Regarding the subject of active XOs, it is almost impossible to find one that is built without op amps. Bryston is the only company that comes to mind that produced HP and LP versions with discrete Class A circuitry, and I do not recall if these are still in current production. In any case they are not cheap, and if you need more than just a single XO point (two way system), the costs mount up fast.

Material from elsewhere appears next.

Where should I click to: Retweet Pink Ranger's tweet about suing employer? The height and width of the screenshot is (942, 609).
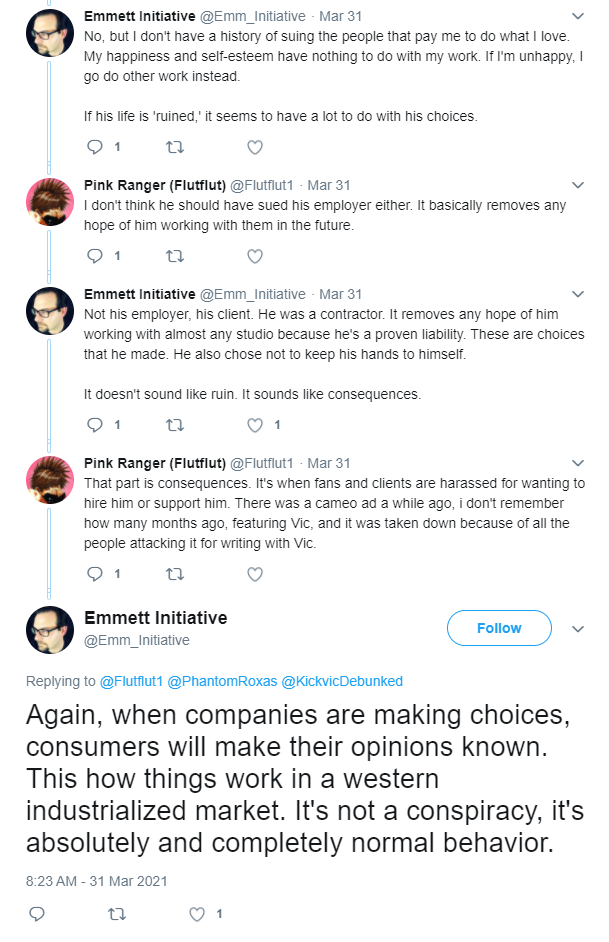click(x=175, y=256)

For the poster who mentioned potential pitfalls of eliminating the factory passive XOs, almost all of these are removed by providing a dedicated amp/driver. Line levels are easy to match with gain controls on the amps, and most other impedance matching gymnastics are eliminated with a dedicated amp. The system is also much more efficient if the drivers have widely different sensitivities, because you do not have volume matching resistors wasting a lot of power. The passive components are a lot cheaper and you can use higher quality. For example, teflon film caps are almost impossible to get (or afford) as large values in a passive XO, but are affordable in an active design where they are a lot smaller in value. For more discussion on the advantages of dedicated amping, see Professor Linkwitz discussion on the matter.
@dhl93449

Regarding the subject of active XOs, it is almost impossible to find one that is built without op amps. Bryston is the only company that comes to mind that produced HP and LP versions with discrete Class A circuitry, and I do not recall if these are still in current production. In any case they are not cheap, and if you need more than just a single XO point (two way system), the costs mount up fast.

This stance is a quick way to discard active XO’s when in fact they could be beneficial to a passive solution - even with opamps and A/D to D/A conversion being introduced in the signal chain.

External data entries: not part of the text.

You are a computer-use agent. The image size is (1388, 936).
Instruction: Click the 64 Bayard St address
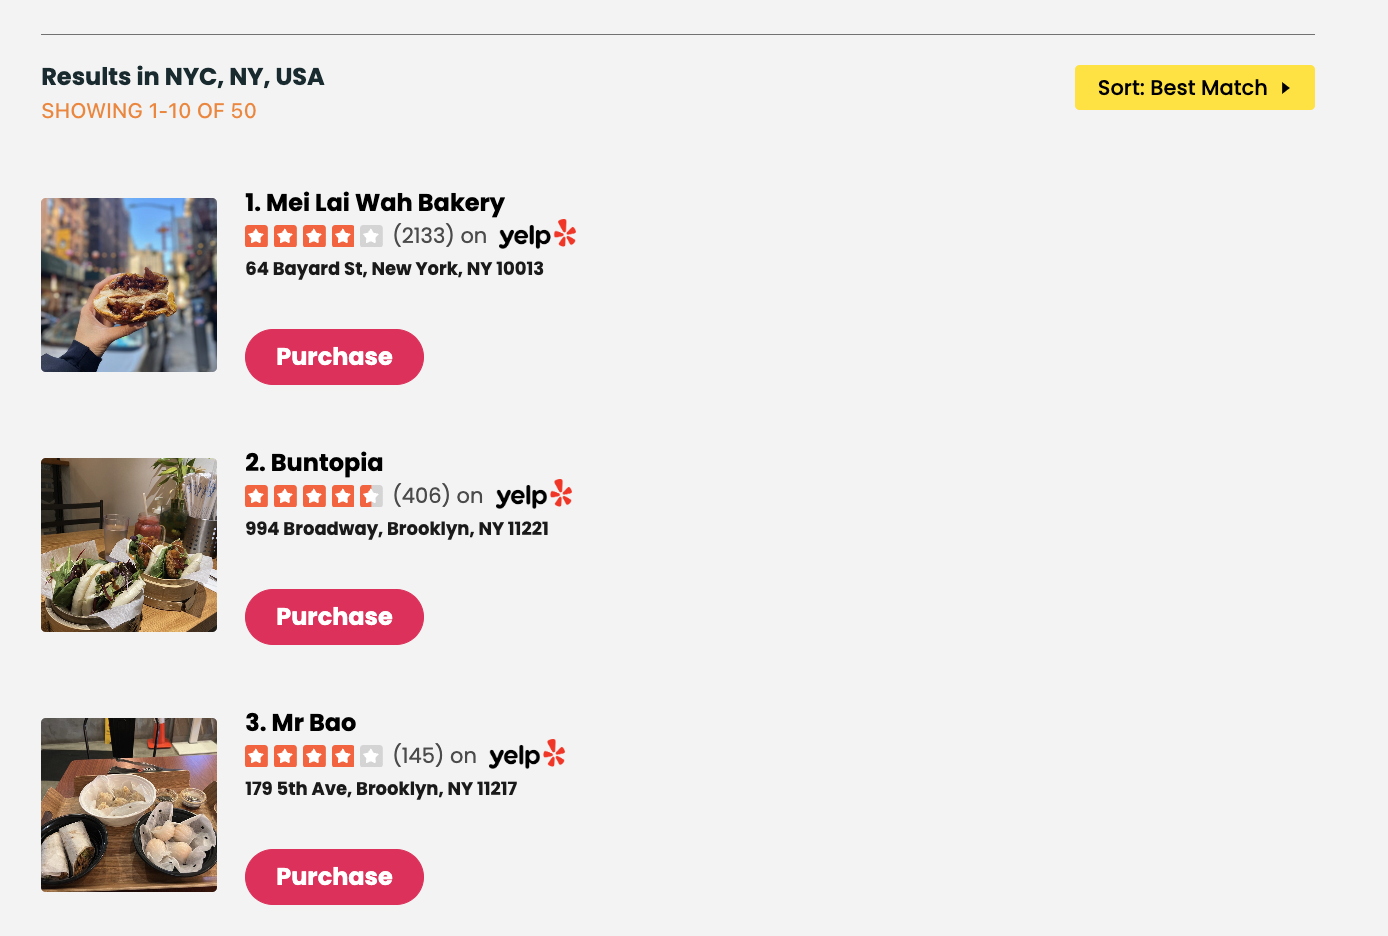point(394,269)
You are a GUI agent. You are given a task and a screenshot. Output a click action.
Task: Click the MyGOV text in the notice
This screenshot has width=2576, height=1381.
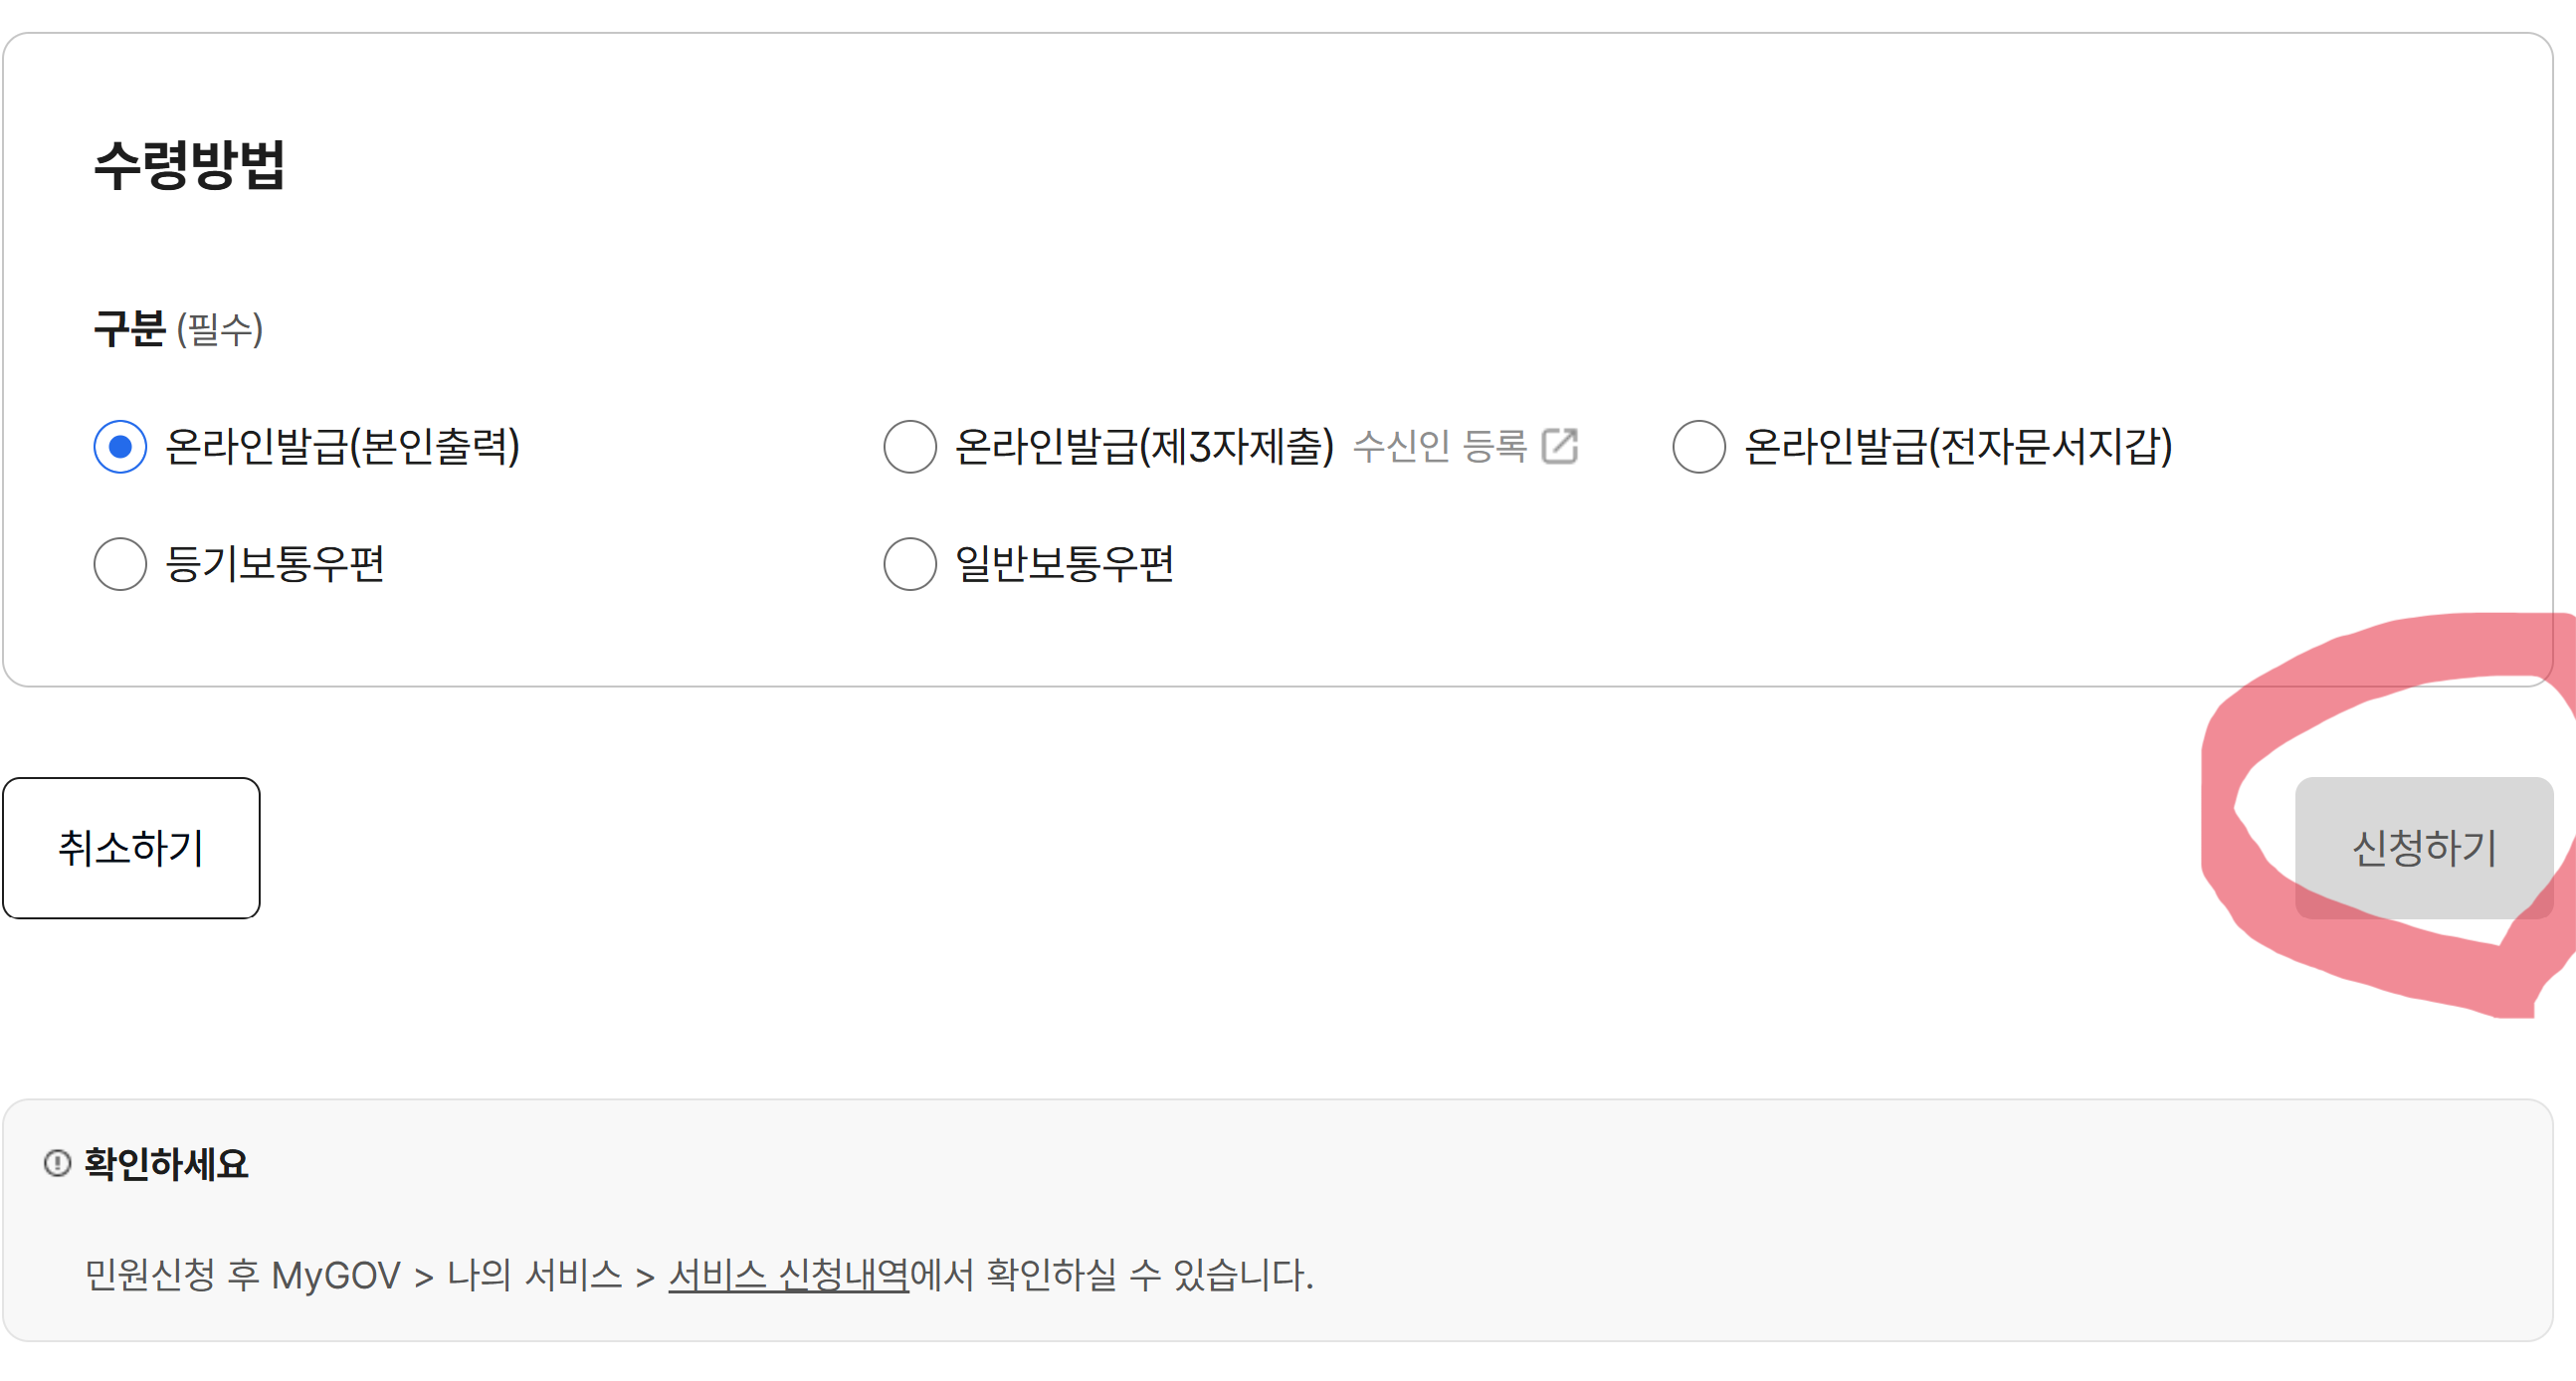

What’s the bigger picture; do the comparison and forget for a while the drawbacks mentioned to hinder the fuller realization of an active XO, if they’d even be that relevant compared to the negatives of a passive config., and then see. My take with an XP-series Xilica XO is that it trumps excellent passive XO’s in the three set-ups I’ve heard so far - quite easily. The sound in all cases went from slightly diffuse/smeared and soft to more clear, refined, transparent and dynamic going from passive to active.

A second suggestion of the First Watt B4 (designed and built by Nelson Pass). The factory-built edition is no longer in production, and used examples rarely come up for sale, so be prepared to wait. A kit version is about to be made available, I believe.

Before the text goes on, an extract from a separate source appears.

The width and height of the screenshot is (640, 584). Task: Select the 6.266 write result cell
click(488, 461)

The B4 is a discrete design, no opamps, no ic’s. It listed for $1500, sold for about $1200. Really versatile: two channels of 1st/2nd/3rd/4th-order high and low-pass filters in 25Hz increments from 25Hz to 6375Hz, level controls for either the high-pass or the low-pass outputs, switchable.

I have successfully used the DriveRack dbx PA2 LMS (loudspeaker management system) with vintage gear and some modern speakers. It works quite well as an external xover for 2-way and 3-way speakers and is affordable. The only downside is that it requires some time and patience to setup and it looks like Pro gear (which it is) and not home audio gear. I mount it backwards in my audio rack and it's practically invisible.

Audio Nirvana published a great article about restoring vintage Altec Lansing Model 14s and described how they used this box to overcome some fundamental design flaws of the 14s. I followed their recommendations and it works great. Here's a link: dbx DriveRack PA2: The Future of Audiophile Systems

Although I don't find external EQ and xover to be necessary in most situations it has always improved the sound of whatever speakers/rooms I have used it.